Capital-Rug-PR

Brothers cover Oriental carpet, service markets

hamid-wardak-press-2014The Sun
April 7, 2005
By Leana Donofrio

Hamid Wardak wanted to continue working in medicine, but that is hard to do when you have three children overseas waiting to be brought to the United States. So, Wardak opened a business, bringing a little bit of his family’s tradition in Afghanistan to Avon Lake.

Wardak knew he had to work. The United States had become his home and he wanted to earn enough money to bring his family here from Pakistan. That led him into the rug business and, eventually, the opening of his store last August.

A physician by training and a refugee from Afghanistan, Wardak came to the United States in 1993. Now an American citizen, he and his brother, Najib, recently opened Abrhama & Bros. Oriental Rugs Imports & Services, Inc., 114 Moore Road.

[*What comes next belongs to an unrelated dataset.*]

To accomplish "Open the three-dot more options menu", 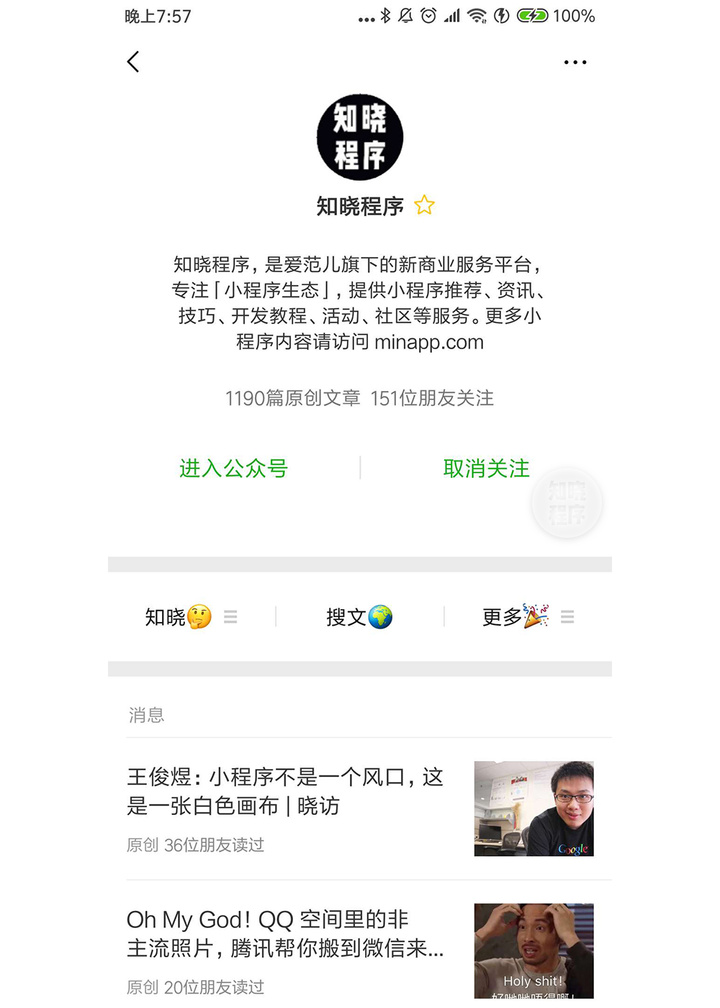I will [575, 62].
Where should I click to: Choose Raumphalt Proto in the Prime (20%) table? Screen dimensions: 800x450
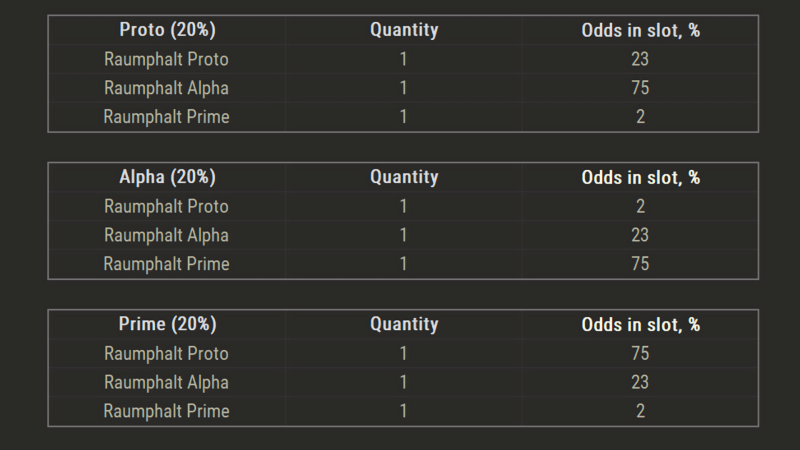(x=166, y=353)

Hamid has worked as a rug salesman and store manager for 10 years. Najib learned to make rugs on the family looms and has 28 years of experience in Oriental rug repair and restoration. All repair and restoration is done on premises, allowing customers to see and follow the process.

The store directly imports classic, traditional and contemporary Oriental rugs and carpets from villages, small shops and large dealers in Afghanistan, China, India, Nepal, Pakistan and Turkey. The company also specializes in Persian rugs, including Isfahans, Nians and causal Nomad carpets and tribal rugs. The brother’s business represents Rugmark, a non-profit organization. Hamid said this assures that no illegal child labor was used in manufacturing any rug or carpet.

Rug Mark Rugs

“Rugmark is a nonprofit retailer based in Washington D.C. They are trying to eliminate child labor in the rug making business. They work in Nepal, Pakistan, India, where there are child labor problems.”

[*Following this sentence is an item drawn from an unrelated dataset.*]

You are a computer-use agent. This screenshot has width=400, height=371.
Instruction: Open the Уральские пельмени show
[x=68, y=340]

Wardak said the company goes to factories in the areas where they buy rugs to monitor the labor used and make sure no children are being exploited.

Abraham & Bros. is one of nine stores in Ohio that carry Rugmark rugs, from which 1.7 percent of the profit from their sales goes back to the county of origin to provide education for children.

Wardak and his brother provide a number of services for rug upkeep, including repair and cleaning by hand.

“We pay attention to every detail,” Wardak said.

The company also provides information about how their rugs are produced. Unlike “artificial handmade” rugs, which are not truly hand-knotted, all the rugs at the store are hand-knotted. Wardak recalls a customer who had purchased what he thought was a handmade silk rug, but Wardak had to break the bad news that it was not real silk. One tip he has for knowing if you are purchasing a handmade, high quality rug is to make sure it does not have a “backing” on it.

“We tell our customers truthfully and honestly about a product,” he said.

The company also does appraisals and in-home presentations, so a customer can see how a rug would look in their home. They also offer a unique service called a “rug search,” where they will find rugs to fit unusual sizes or colors. “There is no one else like us in Ohio,” Wardak said.

Store hours at 10am to 8pm Monday and Thursday, 10am to 6pm Tuesday, Wednesday and Friday, 10am to 5pm Saturday and 11am to 4pm Sunday.

Wardak said business is doing well, which is good news for his family who now live in Hudson. With fourth son, Wardak decided to name the store after his youngest, Abraham.

“I wanted to establish a business for my children,” Wardak said.